PROVIDED MATERIAL

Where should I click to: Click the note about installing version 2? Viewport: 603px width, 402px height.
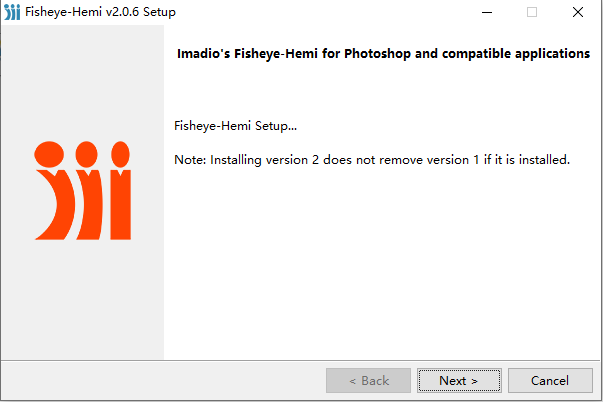[x=372, y=158]
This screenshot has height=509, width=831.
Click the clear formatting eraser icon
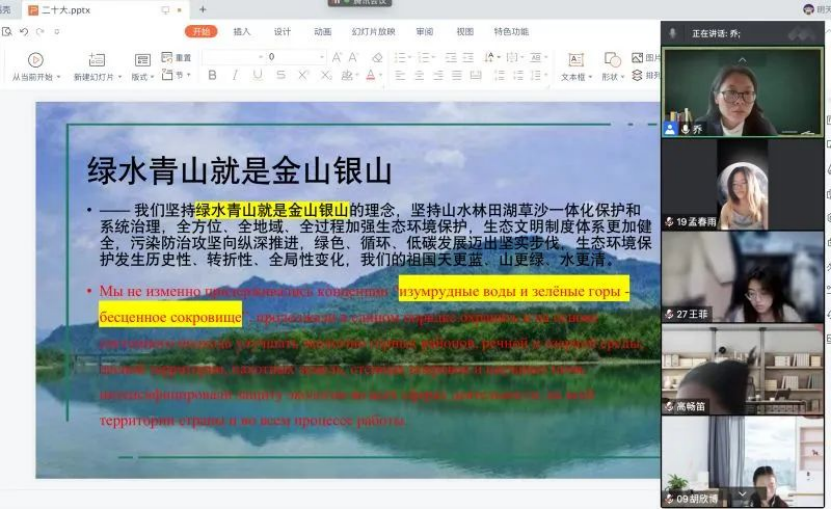pyautogui.click(x=377, y=58)
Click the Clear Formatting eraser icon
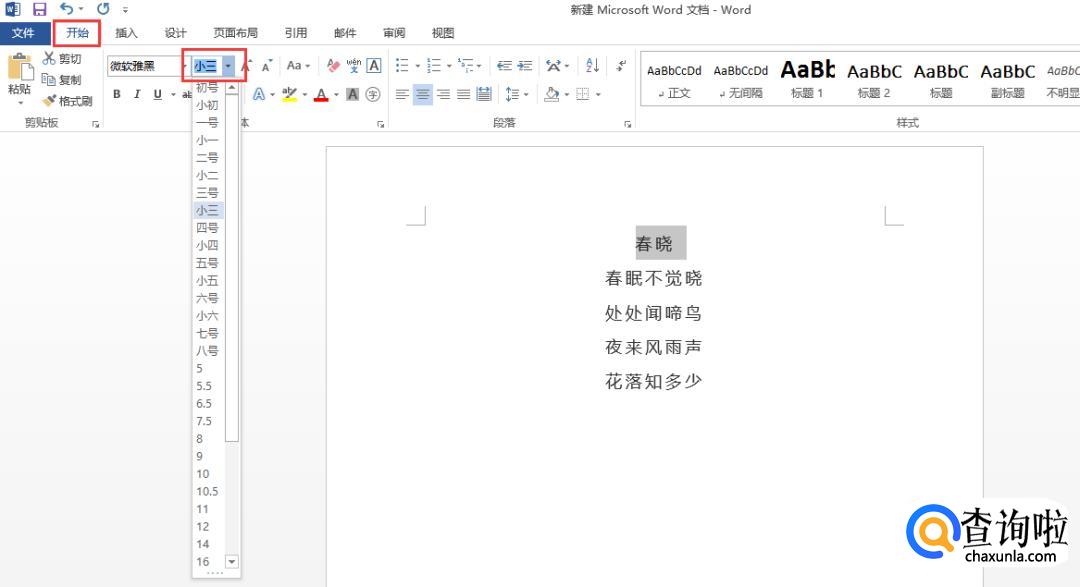The width and height of the screenshot is (1080, 587). coord(334,66)
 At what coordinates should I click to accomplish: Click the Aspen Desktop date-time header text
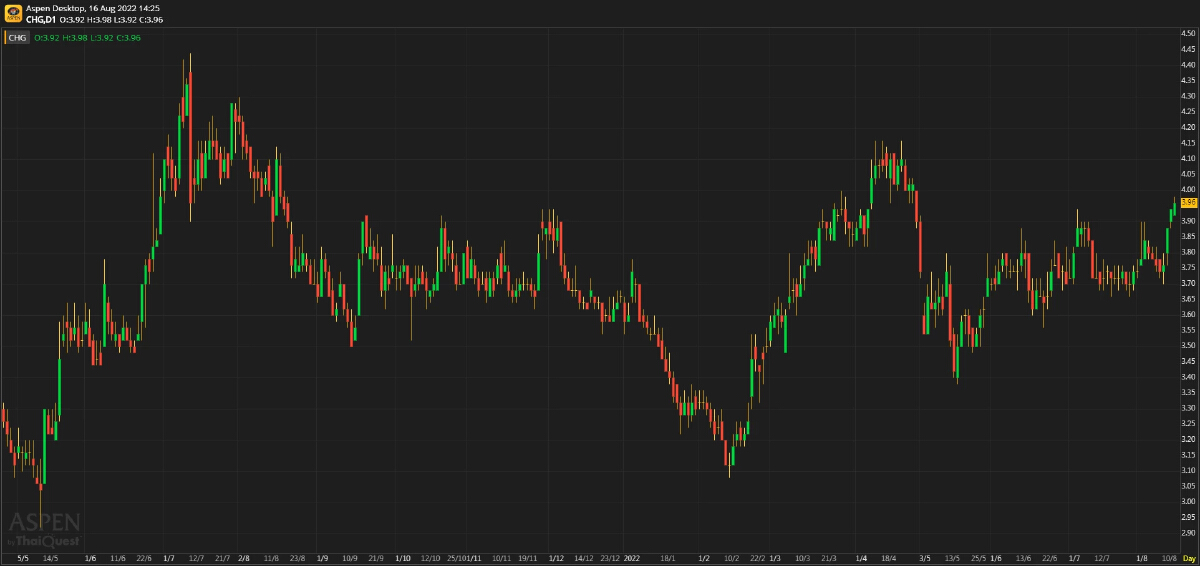(93, 8)
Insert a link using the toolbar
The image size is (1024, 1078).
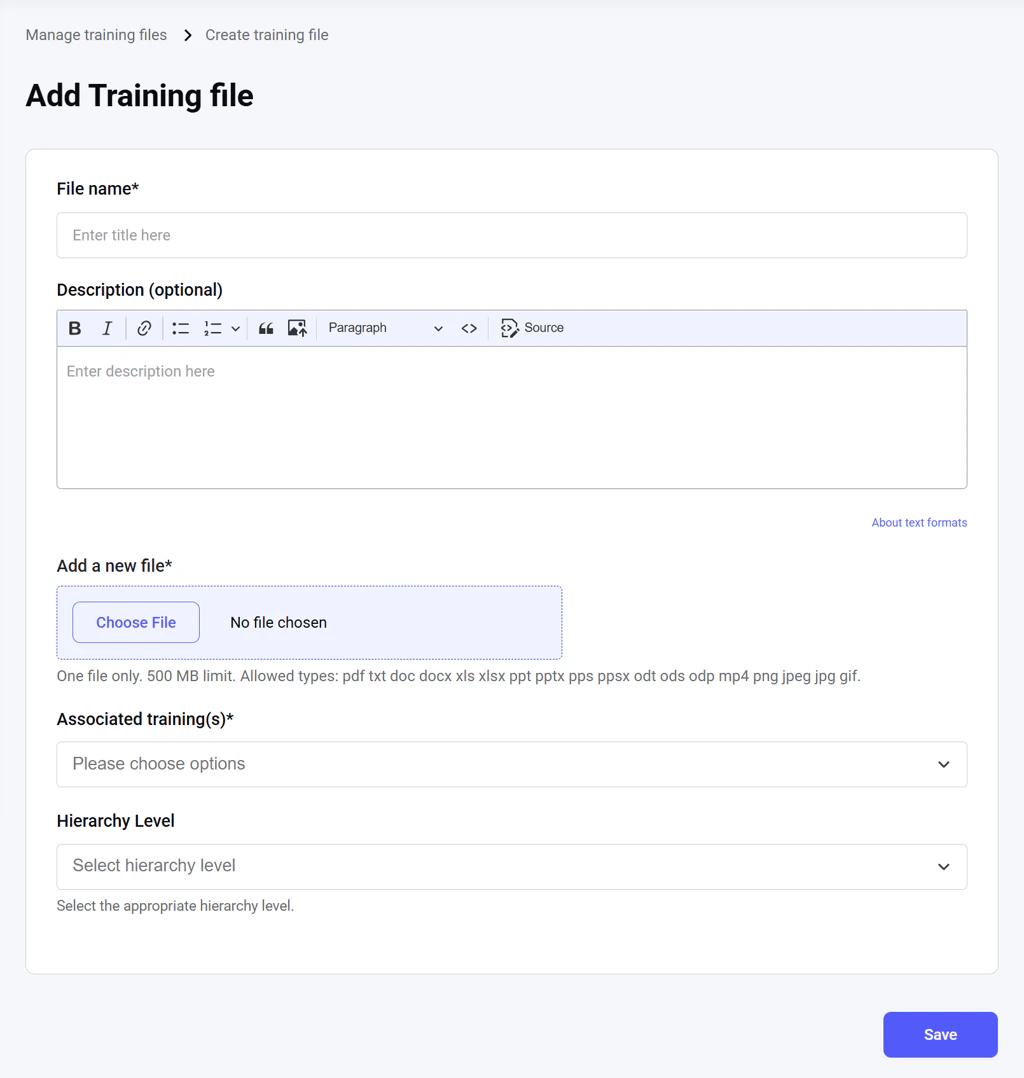coord(144,328)
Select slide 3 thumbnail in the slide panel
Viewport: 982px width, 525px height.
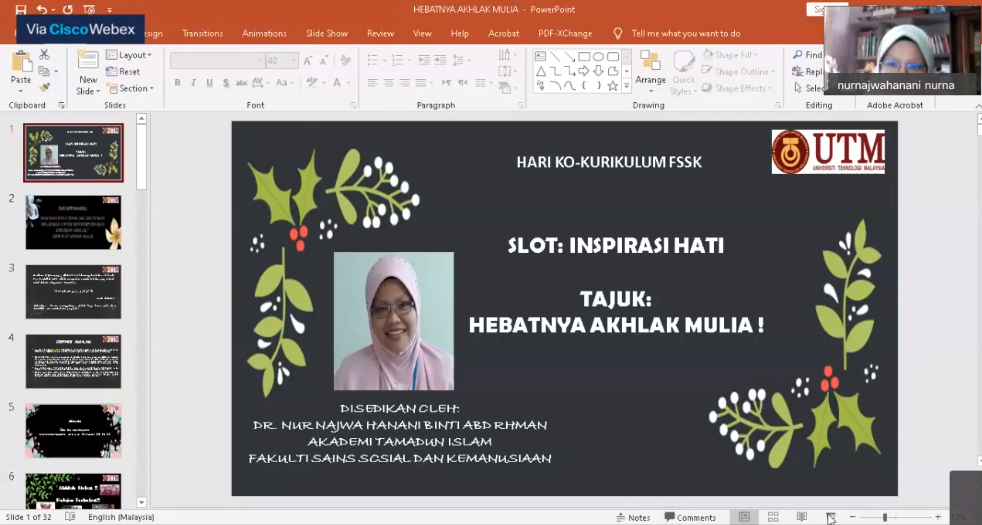pos(73,292)
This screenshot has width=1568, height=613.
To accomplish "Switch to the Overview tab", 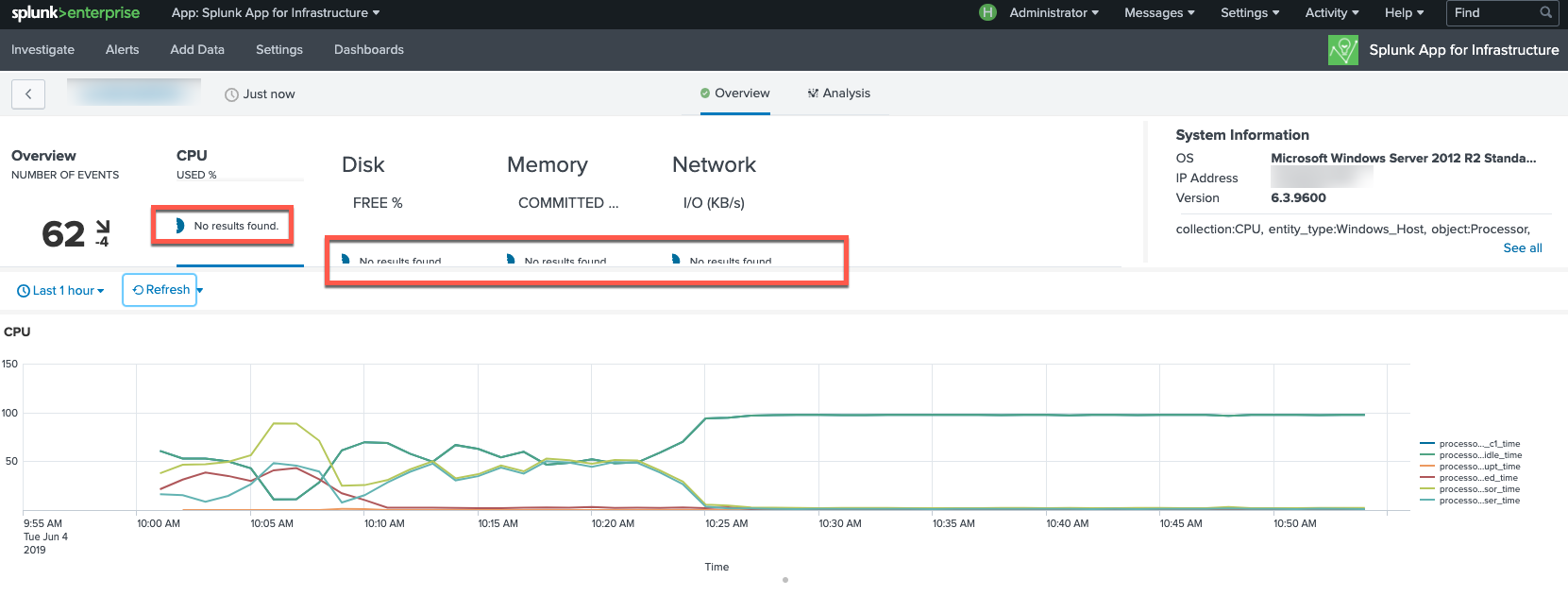I will pos(734,94).
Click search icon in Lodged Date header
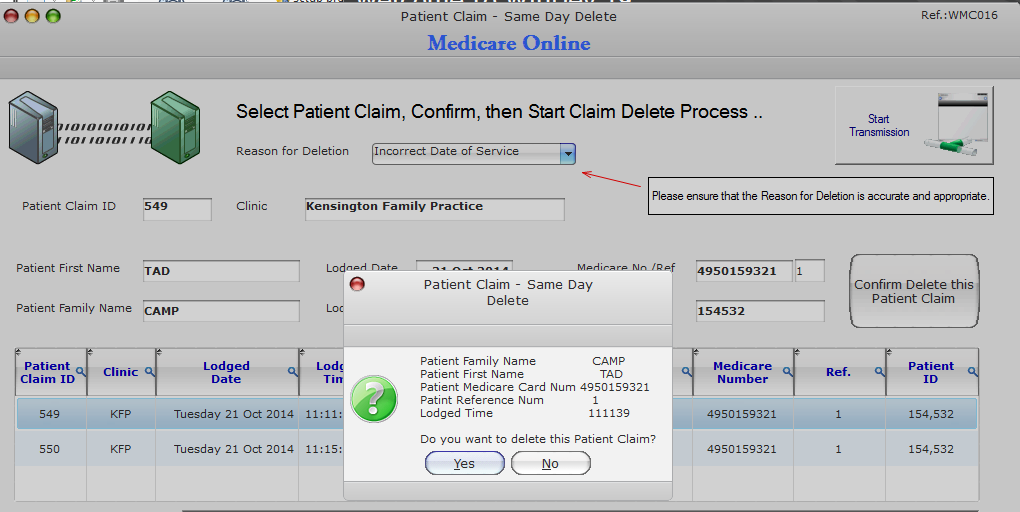The width and height of the screenshot is (1020, 512). tap(293, 371)
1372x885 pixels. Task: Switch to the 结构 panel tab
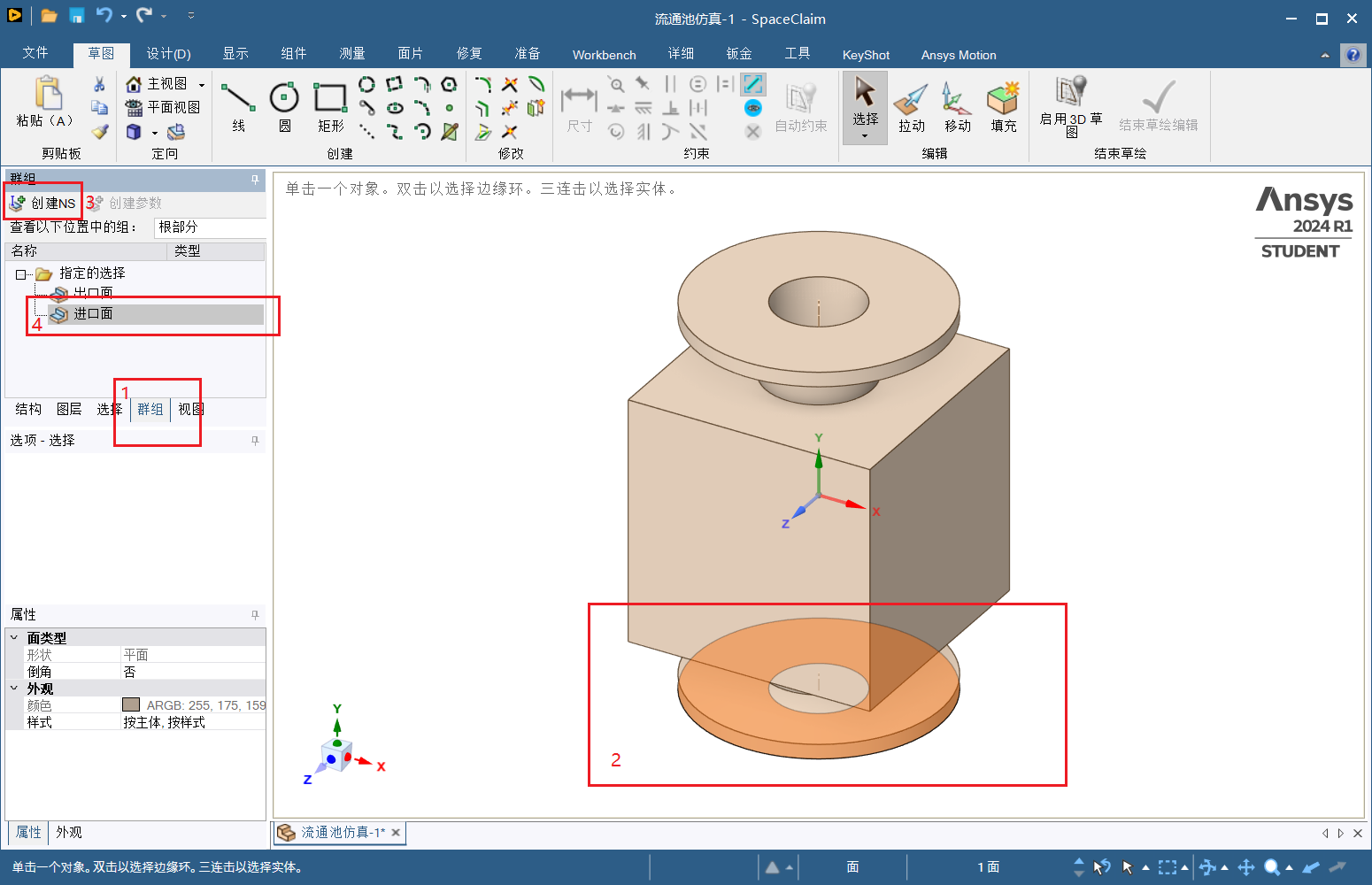(27, 409)
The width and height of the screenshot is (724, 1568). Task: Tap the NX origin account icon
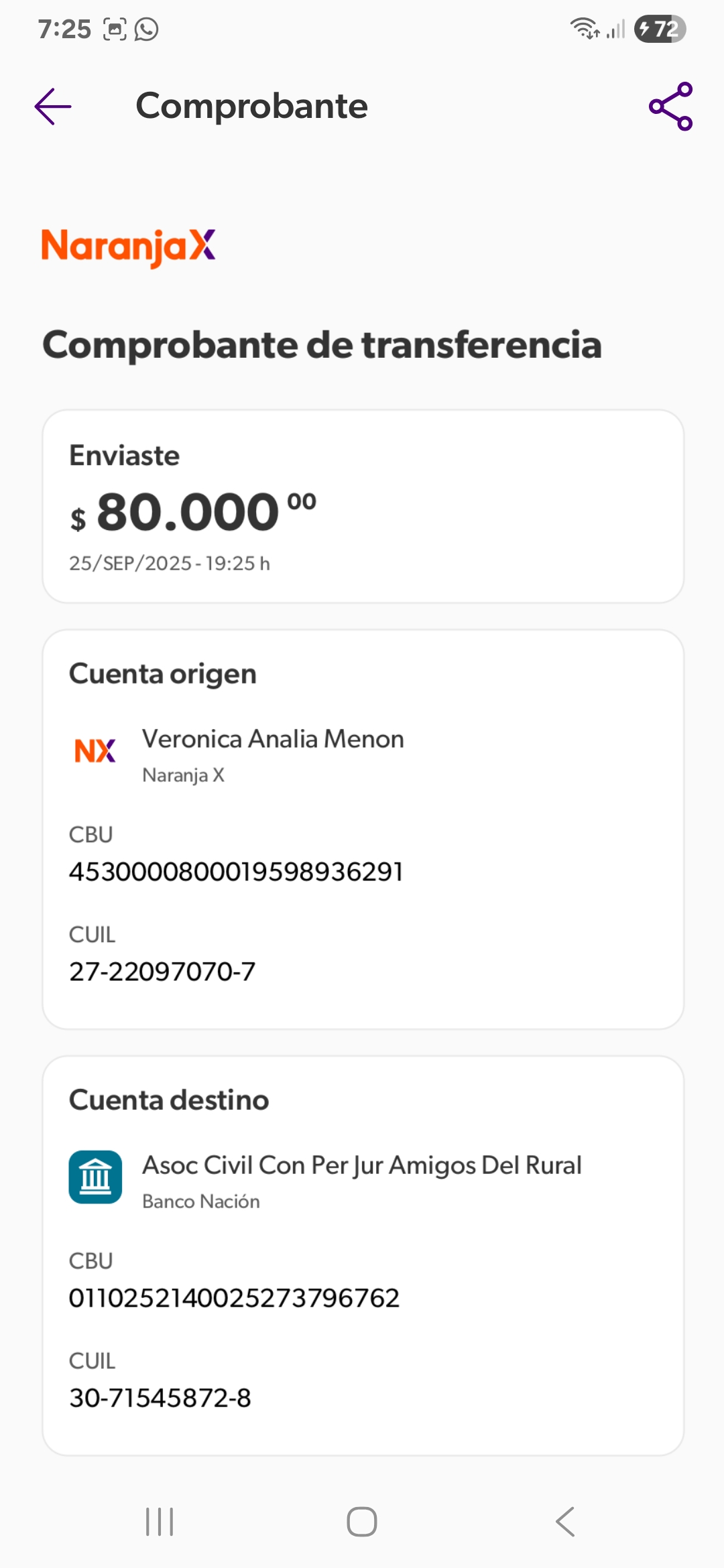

WHAT IS BEING ASKED
The expected output is the run of lines from the one containing "1372x885 pixels. Task: Switch" to the last line of the listing above, both included, word for word and free of pictures.

SOLUTION TO THIS EXERCISE
1372x885 pixels. Task: Switch to the 结构 panel tab
(27, 409)
The width and height of the screenshot is (724, 1568). Task: Tap the NX origin account icon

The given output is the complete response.